Comecei a preparar a comida para nossa pequena ceia de Natal. Eu a prepararia como sempre, à moda tradicional cristã. Muito embora minha criação ortodoxa russa não tivesse me dado a oportunidade de comemorar com minha família, eu queria ter certeza que meu neto tivesse todos os momentos felizes possíveis em sua infância que havia sido mais do que sofrida.

Temperando o peru como prato principal, não poderia deixar de fazer meu combinado de frutas secas. Era o que o pequeno mais gostava. E ainda assim eu não entendia como uma criança de 6 anos conseguia ser tão amável e tão teimosa.

- Vovô! Eu não quero comer passas!

- Mas filho, você adora as frutas secas...

- Não quero passas, quero só as outras.

- Hoje é um dia muito especial, você lembra o motivo?

- É porque é o natal?

- Além do natal, o que comemoramos no dia 25 de dezembro? Você consegue lembrar?

Yura fez que não com a cabeça.

- Dia 25 de dezembro foi o dia em que assinei os papéis da sua adoção.

- E eu virei seu netinho?

- Sim! Foi o dia mais feliz da minha vida!

- Por que, vovô?

- Porque você é o presente que a estrela cadente trouxe para mim.

- O que é a estrela cadente?

- É uma estrela que passa no céu como o risco de um lápis e depois some, como se alguém tivesse apagado com uma borracha. Quando vemos uma, podemos fazer um pedido e ele será realizado.
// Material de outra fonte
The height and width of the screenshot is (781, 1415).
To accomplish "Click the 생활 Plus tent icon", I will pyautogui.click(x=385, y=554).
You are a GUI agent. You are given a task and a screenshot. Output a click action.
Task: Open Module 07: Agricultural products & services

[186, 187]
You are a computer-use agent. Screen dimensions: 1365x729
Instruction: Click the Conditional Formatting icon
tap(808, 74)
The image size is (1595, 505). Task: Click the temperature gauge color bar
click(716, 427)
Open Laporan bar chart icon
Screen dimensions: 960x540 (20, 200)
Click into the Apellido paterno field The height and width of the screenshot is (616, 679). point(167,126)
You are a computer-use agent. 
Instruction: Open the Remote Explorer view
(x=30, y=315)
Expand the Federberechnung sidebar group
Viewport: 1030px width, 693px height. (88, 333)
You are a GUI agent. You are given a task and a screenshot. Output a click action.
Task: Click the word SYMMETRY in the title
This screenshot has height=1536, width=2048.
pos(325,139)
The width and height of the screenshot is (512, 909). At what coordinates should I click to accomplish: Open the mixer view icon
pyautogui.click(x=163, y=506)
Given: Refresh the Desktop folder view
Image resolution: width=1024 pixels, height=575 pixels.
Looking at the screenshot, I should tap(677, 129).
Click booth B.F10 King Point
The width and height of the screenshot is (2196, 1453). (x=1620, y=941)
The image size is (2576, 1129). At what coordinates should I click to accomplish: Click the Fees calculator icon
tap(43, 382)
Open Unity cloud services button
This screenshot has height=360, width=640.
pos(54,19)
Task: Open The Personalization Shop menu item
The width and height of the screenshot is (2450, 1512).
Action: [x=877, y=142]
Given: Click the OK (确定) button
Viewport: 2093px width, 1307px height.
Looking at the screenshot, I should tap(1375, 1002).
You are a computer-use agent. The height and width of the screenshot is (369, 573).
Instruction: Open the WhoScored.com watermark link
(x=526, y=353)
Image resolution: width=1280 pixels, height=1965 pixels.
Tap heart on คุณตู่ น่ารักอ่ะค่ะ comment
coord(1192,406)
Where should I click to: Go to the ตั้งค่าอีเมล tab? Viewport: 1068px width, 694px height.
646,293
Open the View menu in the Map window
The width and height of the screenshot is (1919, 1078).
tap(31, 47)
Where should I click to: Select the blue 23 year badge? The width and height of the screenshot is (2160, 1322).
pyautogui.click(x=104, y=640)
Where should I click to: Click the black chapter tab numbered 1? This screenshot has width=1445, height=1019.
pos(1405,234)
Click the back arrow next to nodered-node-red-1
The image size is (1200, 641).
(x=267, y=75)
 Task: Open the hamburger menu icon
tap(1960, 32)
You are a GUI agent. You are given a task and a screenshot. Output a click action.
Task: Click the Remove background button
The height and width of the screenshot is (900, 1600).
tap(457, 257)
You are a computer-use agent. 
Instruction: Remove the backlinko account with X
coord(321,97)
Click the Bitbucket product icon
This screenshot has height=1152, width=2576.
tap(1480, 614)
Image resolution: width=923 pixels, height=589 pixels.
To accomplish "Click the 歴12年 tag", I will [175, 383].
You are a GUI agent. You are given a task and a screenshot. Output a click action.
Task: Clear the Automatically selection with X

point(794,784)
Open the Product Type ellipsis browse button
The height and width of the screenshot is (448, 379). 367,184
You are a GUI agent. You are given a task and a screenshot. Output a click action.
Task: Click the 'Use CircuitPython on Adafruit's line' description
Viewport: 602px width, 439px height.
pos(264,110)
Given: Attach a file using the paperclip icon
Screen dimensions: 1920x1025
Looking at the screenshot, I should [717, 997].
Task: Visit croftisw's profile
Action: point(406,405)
- E o senhor pediu para eu ser seu neto?

- Eu pedi para que colocasse na minha vida a pessoa que iria me fazer feliz. Então, um tempo depois, eu estava fazendo um trabalho voluntário em um orfanato quando eu vi um menino com os olhos mais bonitos que eu já havia visto.

- Era eu?

- Sim! O pequeno Yuri com olhos de soldado. Eu simplesmente não podia deixar você lá. Então tentei de tudo, entrei com todos os recursos possíveis para conseguir sua adoção. Uma juíza muito bondosa me concedeu ser seu avô para que eu pudesse cuidar de você.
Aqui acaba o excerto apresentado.